Data excerpts:
□ □ □ □ □
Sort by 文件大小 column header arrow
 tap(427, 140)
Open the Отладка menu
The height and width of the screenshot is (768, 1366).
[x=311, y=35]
□ □ □ □ □
A faithful, complete copy of the entries above is required.

Sort by 文件大小 column header arrow
 tap(427, 140)
Open the Отладка menu
The height and width of the screenshot is (768, 1366).
[x=311, y=35]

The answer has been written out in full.